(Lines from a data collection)

+ + + + + + +

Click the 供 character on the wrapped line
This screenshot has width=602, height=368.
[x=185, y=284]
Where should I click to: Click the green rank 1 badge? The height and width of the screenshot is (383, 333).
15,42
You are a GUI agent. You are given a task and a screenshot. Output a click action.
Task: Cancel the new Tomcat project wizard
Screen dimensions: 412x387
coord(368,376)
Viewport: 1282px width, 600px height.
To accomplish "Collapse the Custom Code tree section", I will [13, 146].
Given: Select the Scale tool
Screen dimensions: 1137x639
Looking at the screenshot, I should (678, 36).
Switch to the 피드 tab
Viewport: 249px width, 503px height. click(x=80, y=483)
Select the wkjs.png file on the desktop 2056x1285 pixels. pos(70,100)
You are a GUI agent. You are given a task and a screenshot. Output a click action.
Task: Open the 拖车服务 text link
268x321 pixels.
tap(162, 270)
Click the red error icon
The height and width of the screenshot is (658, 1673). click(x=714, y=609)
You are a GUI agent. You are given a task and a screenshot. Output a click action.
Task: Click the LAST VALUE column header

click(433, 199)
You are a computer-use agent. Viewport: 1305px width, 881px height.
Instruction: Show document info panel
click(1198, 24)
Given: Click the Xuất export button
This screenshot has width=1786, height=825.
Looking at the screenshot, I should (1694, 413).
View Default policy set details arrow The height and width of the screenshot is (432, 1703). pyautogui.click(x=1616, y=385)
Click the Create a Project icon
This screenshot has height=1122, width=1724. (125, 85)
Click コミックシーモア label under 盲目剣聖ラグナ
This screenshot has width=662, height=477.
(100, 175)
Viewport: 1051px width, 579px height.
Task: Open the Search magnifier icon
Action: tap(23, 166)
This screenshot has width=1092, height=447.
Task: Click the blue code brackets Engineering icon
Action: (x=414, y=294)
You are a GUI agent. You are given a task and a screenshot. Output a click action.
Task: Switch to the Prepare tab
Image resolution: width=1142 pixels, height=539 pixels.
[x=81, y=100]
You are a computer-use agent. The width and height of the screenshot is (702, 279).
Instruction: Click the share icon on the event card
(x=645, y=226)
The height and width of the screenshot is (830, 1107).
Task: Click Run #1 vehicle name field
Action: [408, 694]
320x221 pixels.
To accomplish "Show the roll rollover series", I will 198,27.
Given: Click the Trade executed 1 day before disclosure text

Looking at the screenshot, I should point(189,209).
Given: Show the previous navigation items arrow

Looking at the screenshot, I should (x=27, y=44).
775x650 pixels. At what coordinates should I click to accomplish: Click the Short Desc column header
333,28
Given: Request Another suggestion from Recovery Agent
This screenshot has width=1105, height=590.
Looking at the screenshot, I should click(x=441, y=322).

+ + + + + + +

- **PROBLEM STATEMENT**:
Repeat the lines word for word, beginning at the line that contains "Click the red error icon" and stopping after the line that contains "This screenshot has height=1122, width=1724.".

- **OUTPUT**:
Click the red error icon
The height and width of the screenshot is (658, 1673). click(x=714, y=609)
You are a GUI agent. You are given a task and a screenshot. Output a click action.
Task: Click the LAST VALUE column header

click(433, 199)
You are a computer-use agent. Viewport: 1305px width, 881px height.
Instruction: Show document info panel
click(1198, 24)
Given: Click the Xuất export button
This screenshot has width=1786, height=825.
Looking at the screenshot, I should (1694, 413).
View Default policy set details arrow The height and width of the screenshot is (432, 1703). pyautogui.click(x=1616, y=385)
Click the Create a Project icon
This screenshot has height=1122, width=1724. (125, 85)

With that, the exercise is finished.